Public secondary school in Yorba Linda, California, United States

Yorba Linda High School (YLHS) is a public high school located in Yorba Linda, California and is part of the Placentia-Yorba Linda Unified School District.

The school's colors are navy blue, crimson, and silver. The school mascot is the Mustang. Most students who attend this school live in Yorba Linda. A small portion of Anaheim Hills with houses located north of Yorba Regional Park are also directed to this school. Before the school opened in 2009, students who lived in Yorba Linda attended El Dorado High School, and Esperanza High School (The latter two are part of the Placentia-Yorba Linda Unified School District).

The school site occupies over 70 acre and has over 170000 sqft of classroom and administrative space, including a library, gymnasium, performing arts spaces, a pool, an adjacent joint-use park, baseball fields, and a large stadium facility.

== History ==
Construction of the school began in April 2007. The first students to receive diplomas from the school were the graduating class of 2012.

== Student life ==
For the 2023-2024 school year, the ethnic distribution is as follows: 41.21% White, 30.40% Asian, 22.63% Hispanic, 1.17% Black, 0.25% Hawaiian Native/Pacific Islander, 4.30% Two or More Races.

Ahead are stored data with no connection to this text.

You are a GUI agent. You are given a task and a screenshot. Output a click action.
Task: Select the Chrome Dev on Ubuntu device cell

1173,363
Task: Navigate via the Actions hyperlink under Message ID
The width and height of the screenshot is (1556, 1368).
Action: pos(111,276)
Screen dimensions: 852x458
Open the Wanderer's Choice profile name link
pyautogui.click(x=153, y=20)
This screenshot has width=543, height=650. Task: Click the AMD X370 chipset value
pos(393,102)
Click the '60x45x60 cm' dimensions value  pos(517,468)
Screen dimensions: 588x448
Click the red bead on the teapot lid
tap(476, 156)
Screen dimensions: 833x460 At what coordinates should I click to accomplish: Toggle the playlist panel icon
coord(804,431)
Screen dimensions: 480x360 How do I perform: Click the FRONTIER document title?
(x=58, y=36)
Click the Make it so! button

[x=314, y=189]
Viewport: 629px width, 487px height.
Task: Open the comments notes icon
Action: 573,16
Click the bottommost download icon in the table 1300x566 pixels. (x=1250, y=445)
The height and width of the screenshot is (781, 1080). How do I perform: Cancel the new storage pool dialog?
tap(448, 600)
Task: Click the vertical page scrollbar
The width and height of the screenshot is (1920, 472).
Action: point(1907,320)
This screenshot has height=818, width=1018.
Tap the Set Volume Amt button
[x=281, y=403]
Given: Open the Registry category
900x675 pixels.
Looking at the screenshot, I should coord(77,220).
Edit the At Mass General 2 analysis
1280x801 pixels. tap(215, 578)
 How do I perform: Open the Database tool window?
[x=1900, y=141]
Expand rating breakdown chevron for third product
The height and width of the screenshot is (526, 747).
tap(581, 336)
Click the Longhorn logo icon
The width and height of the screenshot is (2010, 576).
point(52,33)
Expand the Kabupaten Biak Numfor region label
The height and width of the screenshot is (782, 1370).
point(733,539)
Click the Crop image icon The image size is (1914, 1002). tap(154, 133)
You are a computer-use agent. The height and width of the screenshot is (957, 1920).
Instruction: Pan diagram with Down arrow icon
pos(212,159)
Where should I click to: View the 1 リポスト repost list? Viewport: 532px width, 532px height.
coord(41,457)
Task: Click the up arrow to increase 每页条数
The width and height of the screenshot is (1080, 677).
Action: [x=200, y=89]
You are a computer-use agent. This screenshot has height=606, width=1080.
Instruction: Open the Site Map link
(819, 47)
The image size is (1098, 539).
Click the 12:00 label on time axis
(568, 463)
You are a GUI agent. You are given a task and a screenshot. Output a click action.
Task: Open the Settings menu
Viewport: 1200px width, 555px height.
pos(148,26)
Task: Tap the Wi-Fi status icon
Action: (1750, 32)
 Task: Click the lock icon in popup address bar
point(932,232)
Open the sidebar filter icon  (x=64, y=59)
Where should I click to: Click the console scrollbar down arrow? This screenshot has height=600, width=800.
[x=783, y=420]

In 2019, the Mustang Business Academy officially opened the first YLHS school-wide store called Mustang Market. With a grant and authorization from the Placentia-Yorba Linda Unified School District, the goal is to teach students in the Business Management program fiscal responsibility and business leadership.

== Academics ==
To graduate from YLHS, a student is required to complete 4 years of language arts, 2 years of Math, 3 years of Social Studies, 2 years of Science, 1 year of a Foreign Language or Fine Arts, 1 year of Health/Academic Planning, 2 years of Physical Education, as well as 80 credits worth of electives, 40 hours of community service, and complete the California High School Exit Exam.

As of the 2015/2016 school year, 16 Honors Courses and 23 Advanced Placement (AP) Courses were offered.

The school was recognized as a California Distinguished School in 2013, a 2015 Gold Ribbon/Exemplary Arts High School, and in August 2017 recognized by U.S. News & World Report as one of the top high schools in the nation.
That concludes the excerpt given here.